En los casos reportados de muertes asociadas con Viagra, los factores que parecieron ser determinantes son dos: el exceso de entusiasmo de los usuarios (sobre todo aquellos con largos periodos previos de disfunción eréctil) y la ignorancia de los médicos de emergencia.

Para la mayor parte de pacientes, la dosis recomendable a tomar son 50 mg, ingeridos aproximadamente 1 hora antes de la actividad sexual. Sin embargo, Viagra puede ser tomado en cualquier momento dentro de un rango de 4 horas a media hora antes de la relación sexual. Basándose en la observación y previo comentario con el facultativo especialista, la dosis máxima puede llegar a 100 mg o disminuida hasta 25 mg pero la dosis máxima recomendada es de una vez diaria, no más.

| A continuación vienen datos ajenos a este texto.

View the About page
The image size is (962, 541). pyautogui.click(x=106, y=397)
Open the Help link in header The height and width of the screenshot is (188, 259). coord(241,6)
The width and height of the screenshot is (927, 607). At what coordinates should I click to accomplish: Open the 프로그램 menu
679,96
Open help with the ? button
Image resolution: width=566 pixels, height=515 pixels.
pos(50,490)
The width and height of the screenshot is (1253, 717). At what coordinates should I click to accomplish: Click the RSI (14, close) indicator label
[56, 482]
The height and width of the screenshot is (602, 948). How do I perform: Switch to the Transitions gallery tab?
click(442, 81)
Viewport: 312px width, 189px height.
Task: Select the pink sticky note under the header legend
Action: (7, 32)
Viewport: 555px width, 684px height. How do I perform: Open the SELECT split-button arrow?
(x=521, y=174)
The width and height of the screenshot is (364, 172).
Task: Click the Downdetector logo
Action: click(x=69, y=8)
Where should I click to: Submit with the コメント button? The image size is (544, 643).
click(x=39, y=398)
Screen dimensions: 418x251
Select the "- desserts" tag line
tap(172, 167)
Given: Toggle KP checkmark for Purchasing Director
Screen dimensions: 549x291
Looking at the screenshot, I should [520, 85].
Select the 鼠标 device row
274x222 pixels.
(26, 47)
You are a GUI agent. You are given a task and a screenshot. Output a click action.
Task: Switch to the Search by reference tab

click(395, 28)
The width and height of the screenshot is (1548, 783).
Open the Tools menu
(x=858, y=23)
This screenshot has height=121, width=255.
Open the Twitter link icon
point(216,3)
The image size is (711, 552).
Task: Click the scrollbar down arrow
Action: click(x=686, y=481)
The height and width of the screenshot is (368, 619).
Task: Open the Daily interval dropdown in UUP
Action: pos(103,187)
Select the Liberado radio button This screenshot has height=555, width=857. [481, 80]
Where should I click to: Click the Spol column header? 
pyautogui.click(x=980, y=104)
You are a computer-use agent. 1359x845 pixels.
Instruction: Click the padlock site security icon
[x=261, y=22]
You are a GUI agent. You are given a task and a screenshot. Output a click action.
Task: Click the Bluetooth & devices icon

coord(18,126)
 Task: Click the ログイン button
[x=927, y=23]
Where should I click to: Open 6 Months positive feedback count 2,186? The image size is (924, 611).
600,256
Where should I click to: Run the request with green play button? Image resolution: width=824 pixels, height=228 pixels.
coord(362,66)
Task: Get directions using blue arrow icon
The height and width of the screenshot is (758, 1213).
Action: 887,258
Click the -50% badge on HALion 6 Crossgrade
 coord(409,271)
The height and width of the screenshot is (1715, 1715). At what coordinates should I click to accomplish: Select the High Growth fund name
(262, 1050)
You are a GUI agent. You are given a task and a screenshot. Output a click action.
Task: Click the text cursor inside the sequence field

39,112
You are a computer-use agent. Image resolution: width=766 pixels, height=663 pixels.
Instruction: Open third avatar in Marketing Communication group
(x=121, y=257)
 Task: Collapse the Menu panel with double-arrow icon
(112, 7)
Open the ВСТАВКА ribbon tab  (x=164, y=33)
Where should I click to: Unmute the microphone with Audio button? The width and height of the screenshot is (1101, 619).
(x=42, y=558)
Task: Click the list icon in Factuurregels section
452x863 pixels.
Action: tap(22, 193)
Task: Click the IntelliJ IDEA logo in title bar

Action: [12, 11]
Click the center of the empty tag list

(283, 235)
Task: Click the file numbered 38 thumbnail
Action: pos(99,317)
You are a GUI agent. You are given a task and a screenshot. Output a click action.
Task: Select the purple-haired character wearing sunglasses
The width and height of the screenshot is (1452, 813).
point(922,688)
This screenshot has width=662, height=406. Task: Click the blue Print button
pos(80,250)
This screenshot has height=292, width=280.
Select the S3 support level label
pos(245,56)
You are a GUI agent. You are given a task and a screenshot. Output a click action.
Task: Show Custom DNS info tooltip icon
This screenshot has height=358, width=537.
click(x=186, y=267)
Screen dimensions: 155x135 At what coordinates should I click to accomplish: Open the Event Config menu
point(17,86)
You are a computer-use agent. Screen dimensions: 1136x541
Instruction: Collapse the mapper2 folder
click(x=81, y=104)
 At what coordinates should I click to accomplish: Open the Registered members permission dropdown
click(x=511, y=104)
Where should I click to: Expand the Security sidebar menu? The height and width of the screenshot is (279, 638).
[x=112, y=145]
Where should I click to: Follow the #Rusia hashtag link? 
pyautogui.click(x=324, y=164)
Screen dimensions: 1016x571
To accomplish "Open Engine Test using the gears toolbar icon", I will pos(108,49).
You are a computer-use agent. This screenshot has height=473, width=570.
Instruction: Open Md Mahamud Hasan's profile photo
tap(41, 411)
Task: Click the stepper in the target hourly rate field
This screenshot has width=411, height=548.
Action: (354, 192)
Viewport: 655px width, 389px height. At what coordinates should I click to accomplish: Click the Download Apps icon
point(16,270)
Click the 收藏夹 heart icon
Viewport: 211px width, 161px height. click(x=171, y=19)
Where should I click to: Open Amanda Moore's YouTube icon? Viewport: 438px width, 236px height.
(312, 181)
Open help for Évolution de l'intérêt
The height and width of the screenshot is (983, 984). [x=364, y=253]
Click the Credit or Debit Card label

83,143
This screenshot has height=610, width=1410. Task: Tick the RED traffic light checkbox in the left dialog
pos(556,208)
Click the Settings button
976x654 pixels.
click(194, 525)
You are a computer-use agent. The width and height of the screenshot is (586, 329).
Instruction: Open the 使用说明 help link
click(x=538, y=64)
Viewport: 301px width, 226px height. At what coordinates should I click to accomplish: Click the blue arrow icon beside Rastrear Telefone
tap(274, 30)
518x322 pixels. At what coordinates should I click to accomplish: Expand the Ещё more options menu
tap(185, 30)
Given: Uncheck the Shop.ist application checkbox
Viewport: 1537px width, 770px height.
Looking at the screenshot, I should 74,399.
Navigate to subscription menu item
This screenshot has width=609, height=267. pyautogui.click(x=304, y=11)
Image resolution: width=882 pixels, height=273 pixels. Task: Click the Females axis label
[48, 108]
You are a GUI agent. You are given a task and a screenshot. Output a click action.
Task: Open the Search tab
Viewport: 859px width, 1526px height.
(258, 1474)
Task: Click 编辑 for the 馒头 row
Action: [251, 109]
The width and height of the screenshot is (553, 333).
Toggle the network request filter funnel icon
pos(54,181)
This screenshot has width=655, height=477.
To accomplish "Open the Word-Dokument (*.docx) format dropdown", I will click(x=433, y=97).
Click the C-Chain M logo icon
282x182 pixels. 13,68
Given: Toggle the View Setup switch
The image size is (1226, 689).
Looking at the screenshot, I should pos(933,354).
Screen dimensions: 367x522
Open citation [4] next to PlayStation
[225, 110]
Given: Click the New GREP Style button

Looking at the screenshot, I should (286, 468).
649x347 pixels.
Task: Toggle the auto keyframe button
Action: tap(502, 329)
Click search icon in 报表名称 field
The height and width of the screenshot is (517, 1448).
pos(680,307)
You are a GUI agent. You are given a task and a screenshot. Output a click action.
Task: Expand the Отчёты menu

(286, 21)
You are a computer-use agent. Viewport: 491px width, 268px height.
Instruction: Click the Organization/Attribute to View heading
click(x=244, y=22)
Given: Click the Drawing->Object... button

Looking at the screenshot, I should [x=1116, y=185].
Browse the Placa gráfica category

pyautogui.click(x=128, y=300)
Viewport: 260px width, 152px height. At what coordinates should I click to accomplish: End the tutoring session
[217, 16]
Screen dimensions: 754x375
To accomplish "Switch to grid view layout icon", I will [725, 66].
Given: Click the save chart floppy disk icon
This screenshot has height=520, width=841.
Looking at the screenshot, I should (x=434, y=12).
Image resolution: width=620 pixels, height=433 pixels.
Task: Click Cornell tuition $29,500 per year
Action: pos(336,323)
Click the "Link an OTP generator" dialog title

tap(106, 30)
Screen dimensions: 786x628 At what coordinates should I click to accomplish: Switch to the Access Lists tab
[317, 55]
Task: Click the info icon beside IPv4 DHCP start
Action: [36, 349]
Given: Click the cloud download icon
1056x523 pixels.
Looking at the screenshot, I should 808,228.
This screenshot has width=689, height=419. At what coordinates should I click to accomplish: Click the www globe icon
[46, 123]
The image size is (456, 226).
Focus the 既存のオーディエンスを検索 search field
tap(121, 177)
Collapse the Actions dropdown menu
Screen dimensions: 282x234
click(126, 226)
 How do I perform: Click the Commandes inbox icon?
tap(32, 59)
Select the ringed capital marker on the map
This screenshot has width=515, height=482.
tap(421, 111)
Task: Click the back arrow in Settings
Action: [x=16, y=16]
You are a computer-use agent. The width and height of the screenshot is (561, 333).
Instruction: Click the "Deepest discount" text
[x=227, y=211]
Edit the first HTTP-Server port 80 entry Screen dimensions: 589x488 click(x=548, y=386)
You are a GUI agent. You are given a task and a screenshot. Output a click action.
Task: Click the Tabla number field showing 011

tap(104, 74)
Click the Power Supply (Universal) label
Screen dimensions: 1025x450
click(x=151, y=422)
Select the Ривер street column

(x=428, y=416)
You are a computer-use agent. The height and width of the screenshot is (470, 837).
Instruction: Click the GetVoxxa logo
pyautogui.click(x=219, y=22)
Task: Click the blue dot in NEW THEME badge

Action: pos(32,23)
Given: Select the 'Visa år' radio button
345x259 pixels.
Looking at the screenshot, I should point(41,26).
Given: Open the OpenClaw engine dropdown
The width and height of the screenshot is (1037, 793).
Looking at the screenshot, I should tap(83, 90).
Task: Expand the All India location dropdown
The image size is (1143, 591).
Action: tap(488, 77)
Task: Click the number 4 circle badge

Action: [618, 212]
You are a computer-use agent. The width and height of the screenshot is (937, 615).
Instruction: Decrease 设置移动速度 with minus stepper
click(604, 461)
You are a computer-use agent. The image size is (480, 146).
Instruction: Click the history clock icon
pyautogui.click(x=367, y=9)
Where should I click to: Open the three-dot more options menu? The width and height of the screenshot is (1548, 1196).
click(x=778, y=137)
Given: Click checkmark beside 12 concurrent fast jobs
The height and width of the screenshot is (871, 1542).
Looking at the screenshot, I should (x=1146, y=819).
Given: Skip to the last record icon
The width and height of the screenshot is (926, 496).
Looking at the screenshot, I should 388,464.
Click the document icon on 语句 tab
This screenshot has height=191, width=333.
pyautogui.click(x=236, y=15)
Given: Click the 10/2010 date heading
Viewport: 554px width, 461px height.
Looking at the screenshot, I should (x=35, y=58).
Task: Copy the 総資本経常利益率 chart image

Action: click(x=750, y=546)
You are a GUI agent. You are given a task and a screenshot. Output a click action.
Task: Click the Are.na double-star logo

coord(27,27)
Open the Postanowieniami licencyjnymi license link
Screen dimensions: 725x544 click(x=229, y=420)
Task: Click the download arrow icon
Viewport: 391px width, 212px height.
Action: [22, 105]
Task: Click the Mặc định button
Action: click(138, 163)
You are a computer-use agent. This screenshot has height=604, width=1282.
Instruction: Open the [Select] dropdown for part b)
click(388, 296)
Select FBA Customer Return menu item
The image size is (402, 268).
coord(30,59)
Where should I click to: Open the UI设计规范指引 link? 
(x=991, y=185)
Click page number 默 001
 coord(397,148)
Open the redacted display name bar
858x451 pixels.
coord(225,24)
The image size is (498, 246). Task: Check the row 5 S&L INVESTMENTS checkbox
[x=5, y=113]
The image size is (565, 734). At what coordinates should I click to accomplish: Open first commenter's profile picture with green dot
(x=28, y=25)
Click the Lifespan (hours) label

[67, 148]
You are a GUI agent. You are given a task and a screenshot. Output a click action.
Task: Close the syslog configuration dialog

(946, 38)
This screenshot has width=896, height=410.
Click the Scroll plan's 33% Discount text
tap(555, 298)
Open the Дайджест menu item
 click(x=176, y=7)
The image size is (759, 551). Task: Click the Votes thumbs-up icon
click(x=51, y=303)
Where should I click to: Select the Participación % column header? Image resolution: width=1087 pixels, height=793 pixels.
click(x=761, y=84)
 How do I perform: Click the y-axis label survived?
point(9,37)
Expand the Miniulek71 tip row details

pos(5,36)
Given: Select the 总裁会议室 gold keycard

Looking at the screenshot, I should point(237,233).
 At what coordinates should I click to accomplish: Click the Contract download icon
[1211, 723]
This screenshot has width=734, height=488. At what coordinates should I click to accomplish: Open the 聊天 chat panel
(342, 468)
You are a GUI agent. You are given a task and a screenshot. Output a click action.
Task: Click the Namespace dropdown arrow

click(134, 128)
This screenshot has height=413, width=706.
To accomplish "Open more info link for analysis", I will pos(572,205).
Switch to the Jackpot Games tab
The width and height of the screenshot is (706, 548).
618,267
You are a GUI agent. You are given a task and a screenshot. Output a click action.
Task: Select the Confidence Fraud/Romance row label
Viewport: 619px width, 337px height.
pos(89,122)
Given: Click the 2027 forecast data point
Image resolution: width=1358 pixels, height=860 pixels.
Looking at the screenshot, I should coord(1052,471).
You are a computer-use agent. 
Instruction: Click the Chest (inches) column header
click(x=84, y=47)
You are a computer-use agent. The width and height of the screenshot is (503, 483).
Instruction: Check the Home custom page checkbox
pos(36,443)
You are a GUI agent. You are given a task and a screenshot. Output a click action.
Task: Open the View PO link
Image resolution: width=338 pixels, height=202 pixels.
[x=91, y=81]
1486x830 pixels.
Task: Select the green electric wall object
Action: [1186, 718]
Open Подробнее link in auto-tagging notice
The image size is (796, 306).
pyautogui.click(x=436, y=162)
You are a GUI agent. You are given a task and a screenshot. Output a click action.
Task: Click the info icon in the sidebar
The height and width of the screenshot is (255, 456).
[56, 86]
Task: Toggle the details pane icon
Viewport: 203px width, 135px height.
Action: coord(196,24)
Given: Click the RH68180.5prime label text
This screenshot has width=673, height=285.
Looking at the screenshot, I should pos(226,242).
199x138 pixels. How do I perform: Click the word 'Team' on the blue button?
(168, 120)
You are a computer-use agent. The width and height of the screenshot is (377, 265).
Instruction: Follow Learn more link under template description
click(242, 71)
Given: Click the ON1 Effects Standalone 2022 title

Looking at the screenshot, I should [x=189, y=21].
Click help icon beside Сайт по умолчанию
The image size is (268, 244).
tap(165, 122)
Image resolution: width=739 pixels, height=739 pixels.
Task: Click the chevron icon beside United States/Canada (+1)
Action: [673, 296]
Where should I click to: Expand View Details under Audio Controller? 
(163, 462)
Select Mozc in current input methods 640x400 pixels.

En los últimos dos años han aparecido múltiples estudios que demuestran la facilidad con la que se compran ciertos fármacos a través de Internet. Viagra es la estrella de las ventas en este medio. Hay servicios legales que exigen una receta de un médico certificado para vender el producto. Sin embargo, empresarios sin escrúpulos que suelen radicar sus empresas en paraísos fiscales o países con regulaciones menos estrictas hacen negocio sin tener en cuenta las advertencias de los laboratorios. Estos están preocupados porque se pueden vender a pacientes para los que no está indicado, causando problemas de salud o no resultando efectivos, lo que influye negativamente en la imagen del producto.

A veces el remedio es más fácil
De acuerdo con un estudio de la Escuela de Salud Pública de la Universidad de Harvard (EEUU), presentado en la Sociedad Americana de Urología, los tres factores que más se relacionan con la impotencia son la falta de ejercicio, el volumen del abdomen y el alcohol.

El Dr. Irwin Goldstein, considerado el padre de Viagra, confirma las declaraciones anteriores: "No crea que lo que más predice la disfunción eréctil es el tabaquismo, al hipercolesterolemia o la diabetes. Lo que de verdad está relacionado con la impotencia es la inactividad física", afirmó Goldstein. Por eso si su erección no es muy satisfactoria y ya está pensando en pedirle a su médico que le recete Viagra, piense en que quizás lo que tenga que hacer, en vez de consumir la píldora azul, es cambiar su estilo de vida.